Et Hillary Clinton d’ajouter : « Je me suis ruée immédiatement vers le téléphone pour appeler le ministre (tunisien) des Affaires étrangères et le Premier ministre, qui étaient aux commandes du gouvernement. Je ne pouvais joindre ni l’un ni l’autre. Alors, j’ai appelé le président, le président Marzouki. Je l’ai eu au téléphone. Je lui ai dit qu’il devait sauver les nôtres. Il était tenu de disperser la foule qui était là ». La Secrétaire d’Etat a indique que Marzouki lui a répondu : « Je ne contrôle pas l’armée. Il n’y a rien que je puisse faire. Je lui ai dit, Monsieur le Président, vous devez pouvoir faire quelque chose. Les nôtres qui se trouvent à l’intérieur de l’ambassade sont attaqués. Si les manifestants s’introduisent dans l’ambassade, je ne sais pas ce qui va arriver ».

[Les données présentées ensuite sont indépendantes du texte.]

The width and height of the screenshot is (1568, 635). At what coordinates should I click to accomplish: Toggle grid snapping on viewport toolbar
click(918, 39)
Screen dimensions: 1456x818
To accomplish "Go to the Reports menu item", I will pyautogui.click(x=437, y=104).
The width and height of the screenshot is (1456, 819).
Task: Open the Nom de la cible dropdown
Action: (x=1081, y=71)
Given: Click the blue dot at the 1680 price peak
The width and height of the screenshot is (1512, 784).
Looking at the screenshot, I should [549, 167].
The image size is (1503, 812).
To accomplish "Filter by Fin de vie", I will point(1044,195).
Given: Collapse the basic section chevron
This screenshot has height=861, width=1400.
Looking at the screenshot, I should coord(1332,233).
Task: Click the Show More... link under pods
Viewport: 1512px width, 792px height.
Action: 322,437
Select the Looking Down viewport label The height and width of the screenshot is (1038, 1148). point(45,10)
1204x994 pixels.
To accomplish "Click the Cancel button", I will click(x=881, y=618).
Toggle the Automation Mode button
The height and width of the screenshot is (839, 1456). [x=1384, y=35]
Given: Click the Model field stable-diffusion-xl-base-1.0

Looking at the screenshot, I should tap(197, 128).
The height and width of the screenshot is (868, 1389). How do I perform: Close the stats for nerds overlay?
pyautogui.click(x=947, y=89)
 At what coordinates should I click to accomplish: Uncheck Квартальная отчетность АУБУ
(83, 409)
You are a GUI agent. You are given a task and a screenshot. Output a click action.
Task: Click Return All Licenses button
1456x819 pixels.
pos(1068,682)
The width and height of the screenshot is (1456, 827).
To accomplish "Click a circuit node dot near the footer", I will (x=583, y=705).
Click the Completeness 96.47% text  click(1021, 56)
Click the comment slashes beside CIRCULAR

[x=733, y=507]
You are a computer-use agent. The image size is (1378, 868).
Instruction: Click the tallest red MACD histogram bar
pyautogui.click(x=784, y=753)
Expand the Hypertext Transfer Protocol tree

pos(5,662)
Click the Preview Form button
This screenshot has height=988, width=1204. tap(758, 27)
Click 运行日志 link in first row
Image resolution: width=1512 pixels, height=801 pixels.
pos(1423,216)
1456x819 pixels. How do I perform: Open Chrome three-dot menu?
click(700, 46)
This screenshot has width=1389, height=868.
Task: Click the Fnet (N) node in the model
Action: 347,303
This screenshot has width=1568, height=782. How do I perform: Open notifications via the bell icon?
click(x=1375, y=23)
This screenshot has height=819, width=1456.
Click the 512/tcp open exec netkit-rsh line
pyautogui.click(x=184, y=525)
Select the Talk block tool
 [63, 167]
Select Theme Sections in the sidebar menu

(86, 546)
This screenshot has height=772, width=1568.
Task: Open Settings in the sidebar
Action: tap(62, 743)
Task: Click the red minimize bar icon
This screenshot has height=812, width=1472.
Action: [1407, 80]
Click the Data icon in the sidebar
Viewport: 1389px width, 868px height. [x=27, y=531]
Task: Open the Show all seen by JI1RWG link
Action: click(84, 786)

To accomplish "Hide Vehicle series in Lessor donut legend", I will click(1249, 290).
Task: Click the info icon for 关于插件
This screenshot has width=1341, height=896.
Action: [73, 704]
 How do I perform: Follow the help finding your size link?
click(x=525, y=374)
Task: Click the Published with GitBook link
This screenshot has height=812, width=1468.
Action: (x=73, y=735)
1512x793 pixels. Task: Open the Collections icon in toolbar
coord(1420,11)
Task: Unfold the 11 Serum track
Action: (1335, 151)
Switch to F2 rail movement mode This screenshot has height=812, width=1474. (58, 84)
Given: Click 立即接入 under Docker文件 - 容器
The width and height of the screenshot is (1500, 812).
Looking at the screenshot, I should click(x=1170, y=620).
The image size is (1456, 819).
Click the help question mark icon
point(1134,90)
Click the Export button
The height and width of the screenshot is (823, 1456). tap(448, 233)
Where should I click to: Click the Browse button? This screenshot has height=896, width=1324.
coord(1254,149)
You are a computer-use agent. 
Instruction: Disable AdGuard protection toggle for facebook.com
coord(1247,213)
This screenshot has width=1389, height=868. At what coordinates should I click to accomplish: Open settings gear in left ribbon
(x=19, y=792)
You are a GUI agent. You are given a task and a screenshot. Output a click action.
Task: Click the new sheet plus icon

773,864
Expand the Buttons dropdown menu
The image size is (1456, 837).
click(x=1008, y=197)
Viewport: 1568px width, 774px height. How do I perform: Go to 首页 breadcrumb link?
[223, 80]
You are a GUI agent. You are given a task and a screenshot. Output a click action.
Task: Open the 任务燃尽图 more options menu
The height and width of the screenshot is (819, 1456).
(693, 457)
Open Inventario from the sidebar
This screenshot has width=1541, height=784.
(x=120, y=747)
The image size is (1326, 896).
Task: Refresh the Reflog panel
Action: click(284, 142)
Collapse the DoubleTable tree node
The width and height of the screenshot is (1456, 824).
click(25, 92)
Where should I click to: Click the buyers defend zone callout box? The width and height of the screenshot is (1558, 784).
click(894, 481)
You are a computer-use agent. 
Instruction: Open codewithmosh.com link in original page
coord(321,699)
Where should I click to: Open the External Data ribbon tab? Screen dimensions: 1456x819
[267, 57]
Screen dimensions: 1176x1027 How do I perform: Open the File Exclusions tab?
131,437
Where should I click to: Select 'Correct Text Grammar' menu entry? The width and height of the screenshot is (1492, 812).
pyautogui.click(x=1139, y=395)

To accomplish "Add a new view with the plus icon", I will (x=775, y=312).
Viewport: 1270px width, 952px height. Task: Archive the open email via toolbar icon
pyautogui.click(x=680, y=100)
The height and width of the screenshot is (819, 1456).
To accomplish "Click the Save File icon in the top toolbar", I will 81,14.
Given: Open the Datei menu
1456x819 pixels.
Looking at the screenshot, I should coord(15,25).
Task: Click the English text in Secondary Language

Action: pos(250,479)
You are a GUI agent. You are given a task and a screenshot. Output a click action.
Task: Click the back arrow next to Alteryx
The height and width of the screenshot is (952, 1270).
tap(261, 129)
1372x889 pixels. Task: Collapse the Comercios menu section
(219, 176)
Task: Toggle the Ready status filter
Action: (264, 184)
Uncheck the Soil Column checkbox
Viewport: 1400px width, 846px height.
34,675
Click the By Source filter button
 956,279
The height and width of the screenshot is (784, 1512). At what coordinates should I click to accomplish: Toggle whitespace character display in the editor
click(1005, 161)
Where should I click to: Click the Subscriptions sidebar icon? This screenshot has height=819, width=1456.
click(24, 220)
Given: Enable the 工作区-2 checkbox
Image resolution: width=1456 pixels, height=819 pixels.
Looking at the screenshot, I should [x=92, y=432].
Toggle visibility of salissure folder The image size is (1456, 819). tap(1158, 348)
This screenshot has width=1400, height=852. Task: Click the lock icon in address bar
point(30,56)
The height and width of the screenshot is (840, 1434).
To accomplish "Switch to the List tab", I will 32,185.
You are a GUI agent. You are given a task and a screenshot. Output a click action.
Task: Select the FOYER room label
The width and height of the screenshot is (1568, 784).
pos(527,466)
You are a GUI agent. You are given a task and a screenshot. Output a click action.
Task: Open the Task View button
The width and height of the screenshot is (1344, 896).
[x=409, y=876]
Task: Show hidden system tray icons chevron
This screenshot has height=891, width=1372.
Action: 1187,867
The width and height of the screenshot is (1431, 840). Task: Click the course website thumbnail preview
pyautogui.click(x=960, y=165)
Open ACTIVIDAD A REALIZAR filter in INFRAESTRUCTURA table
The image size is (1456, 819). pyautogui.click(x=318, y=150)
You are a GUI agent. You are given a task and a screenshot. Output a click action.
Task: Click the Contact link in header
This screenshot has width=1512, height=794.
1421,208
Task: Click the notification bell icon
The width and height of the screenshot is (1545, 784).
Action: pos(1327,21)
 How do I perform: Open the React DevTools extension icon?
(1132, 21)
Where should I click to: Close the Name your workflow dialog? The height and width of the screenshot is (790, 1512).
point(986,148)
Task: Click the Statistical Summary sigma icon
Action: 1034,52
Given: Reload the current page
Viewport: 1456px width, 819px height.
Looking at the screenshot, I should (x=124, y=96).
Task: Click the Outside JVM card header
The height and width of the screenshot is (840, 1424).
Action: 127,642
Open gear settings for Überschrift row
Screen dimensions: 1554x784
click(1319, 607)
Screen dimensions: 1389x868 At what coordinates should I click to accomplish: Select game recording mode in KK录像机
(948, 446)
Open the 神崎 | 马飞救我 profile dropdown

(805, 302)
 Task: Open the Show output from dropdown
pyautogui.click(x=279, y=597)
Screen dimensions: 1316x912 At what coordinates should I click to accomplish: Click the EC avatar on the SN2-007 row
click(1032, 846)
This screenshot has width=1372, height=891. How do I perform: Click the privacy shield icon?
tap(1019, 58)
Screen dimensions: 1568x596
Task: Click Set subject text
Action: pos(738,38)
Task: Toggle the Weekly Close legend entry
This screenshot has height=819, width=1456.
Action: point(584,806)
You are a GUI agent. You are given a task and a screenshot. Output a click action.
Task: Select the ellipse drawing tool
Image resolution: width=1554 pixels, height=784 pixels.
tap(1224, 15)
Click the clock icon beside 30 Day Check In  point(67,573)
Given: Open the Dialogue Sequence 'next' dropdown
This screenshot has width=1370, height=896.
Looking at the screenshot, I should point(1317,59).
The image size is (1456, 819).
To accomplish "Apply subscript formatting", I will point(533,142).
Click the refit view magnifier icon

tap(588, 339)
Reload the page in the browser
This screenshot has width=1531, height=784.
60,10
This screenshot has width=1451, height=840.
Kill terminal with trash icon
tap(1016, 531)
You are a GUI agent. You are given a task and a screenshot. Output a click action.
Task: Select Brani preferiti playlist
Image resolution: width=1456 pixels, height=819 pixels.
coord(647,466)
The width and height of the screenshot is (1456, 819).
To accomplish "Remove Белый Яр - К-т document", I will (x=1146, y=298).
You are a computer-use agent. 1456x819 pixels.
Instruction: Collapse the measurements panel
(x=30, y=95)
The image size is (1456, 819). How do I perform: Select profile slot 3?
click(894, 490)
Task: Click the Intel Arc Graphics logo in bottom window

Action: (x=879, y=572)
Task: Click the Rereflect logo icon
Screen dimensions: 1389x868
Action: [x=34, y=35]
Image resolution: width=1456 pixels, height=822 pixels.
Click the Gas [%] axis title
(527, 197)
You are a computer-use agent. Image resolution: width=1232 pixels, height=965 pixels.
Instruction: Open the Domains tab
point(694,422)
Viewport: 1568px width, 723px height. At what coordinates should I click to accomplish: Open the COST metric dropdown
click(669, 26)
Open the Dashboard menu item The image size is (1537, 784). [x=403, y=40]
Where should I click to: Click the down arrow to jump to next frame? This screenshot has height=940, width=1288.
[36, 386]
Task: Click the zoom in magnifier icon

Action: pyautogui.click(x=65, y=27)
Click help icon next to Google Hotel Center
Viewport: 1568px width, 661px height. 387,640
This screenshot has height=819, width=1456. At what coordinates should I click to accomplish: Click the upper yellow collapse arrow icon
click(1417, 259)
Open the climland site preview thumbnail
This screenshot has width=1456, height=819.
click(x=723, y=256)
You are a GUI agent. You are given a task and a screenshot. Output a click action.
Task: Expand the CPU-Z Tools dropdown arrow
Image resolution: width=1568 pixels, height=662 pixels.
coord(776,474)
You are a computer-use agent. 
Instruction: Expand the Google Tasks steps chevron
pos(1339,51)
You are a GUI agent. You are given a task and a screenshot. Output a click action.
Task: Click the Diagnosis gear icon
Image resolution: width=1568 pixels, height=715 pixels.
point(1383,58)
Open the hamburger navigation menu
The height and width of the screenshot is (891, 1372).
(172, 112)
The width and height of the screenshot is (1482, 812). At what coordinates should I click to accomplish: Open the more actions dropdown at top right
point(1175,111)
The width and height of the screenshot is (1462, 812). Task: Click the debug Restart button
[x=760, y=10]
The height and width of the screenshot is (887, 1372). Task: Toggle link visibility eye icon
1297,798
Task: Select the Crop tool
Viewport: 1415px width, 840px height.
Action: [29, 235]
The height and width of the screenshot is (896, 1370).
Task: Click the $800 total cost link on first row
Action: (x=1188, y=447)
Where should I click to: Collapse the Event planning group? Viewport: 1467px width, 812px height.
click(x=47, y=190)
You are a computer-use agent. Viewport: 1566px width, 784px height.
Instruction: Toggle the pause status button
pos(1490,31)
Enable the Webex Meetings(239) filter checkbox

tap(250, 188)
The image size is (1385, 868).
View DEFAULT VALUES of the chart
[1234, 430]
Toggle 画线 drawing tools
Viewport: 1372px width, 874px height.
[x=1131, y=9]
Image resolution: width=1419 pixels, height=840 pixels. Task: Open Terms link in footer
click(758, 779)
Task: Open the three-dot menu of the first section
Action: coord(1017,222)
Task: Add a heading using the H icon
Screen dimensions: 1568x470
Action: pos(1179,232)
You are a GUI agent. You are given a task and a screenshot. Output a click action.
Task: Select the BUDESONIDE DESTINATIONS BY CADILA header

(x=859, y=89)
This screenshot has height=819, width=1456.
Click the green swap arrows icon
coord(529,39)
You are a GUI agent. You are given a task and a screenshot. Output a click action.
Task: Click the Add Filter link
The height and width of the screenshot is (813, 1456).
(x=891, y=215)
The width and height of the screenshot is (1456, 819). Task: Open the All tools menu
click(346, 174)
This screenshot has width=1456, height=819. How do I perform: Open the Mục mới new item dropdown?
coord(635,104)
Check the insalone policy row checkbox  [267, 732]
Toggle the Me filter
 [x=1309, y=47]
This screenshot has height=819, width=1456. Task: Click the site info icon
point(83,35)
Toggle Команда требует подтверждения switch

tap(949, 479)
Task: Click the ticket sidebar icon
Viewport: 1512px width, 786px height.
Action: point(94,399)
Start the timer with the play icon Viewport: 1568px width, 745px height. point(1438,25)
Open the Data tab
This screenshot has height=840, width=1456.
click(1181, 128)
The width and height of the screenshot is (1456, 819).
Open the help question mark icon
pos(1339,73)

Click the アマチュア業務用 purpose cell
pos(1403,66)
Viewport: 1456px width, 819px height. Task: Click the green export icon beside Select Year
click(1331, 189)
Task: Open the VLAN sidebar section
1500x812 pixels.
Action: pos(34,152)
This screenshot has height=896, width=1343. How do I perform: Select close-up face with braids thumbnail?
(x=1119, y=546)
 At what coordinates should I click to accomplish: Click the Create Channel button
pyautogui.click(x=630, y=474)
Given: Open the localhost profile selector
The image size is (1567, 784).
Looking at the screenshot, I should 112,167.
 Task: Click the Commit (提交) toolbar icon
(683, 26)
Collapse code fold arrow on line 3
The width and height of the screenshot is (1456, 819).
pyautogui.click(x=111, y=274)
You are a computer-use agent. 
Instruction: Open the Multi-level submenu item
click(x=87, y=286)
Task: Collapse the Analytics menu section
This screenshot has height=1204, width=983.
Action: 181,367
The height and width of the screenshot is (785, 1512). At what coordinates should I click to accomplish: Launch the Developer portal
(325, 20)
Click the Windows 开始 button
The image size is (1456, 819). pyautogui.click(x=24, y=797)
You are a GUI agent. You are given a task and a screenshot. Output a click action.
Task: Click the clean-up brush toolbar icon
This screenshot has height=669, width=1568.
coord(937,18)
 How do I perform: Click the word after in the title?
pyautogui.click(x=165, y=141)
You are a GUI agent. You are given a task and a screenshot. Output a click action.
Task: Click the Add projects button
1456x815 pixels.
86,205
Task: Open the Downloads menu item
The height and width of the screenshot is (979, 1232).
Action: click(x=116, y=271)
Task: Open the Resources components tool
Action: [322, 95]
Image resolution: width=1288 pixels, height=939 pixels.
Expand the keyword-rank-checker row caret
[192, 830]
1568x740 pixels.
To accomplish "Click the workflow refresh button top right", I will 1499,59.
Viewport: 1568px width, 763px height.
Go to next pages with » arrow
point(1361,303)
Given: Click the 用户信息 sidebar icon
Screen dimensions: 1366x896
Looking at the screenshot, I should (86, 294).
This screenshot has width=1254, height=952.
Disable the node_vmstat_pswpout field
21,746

Lui répondant, Marzouki, lui a dit: “Eh bien, vous savez, j’ai une Sécurité présidentielle ». « Monsieur le Président, s’il vous plaît, déployez votre Sécurité présidentielle, au moins pour montrer que la Tunisie se tient aux côtés des États-Unis contre ces manifestants », lui a demandé Hillary Clinton qui ajoute : « A son grand crédit et à mon grand soulagement, c’est exactement ce qu’il a fait. Il a envoyé la Sécurité présidentielle. Ceux d’entre vous qui ont voyagé savent qu’il y a parfois des hommes qui portent de faux uniformes, parfois, ils enfourchent un cheval, mais il les dépêcha sur les lieux Il y a envoyé tout ce qu’il pouvait rassembler à notre secours, et la foule a été dispersée. Les dégâts étaient très importants. Mais, heureusement, nous n’avons déploré rien que des dégâts matériels à l’ambassade et à l’Ecole américaine. Et le gouvernement de la Tunisie nous a aidés plus tard dans leur réparation », a conclu Hillary Clinton.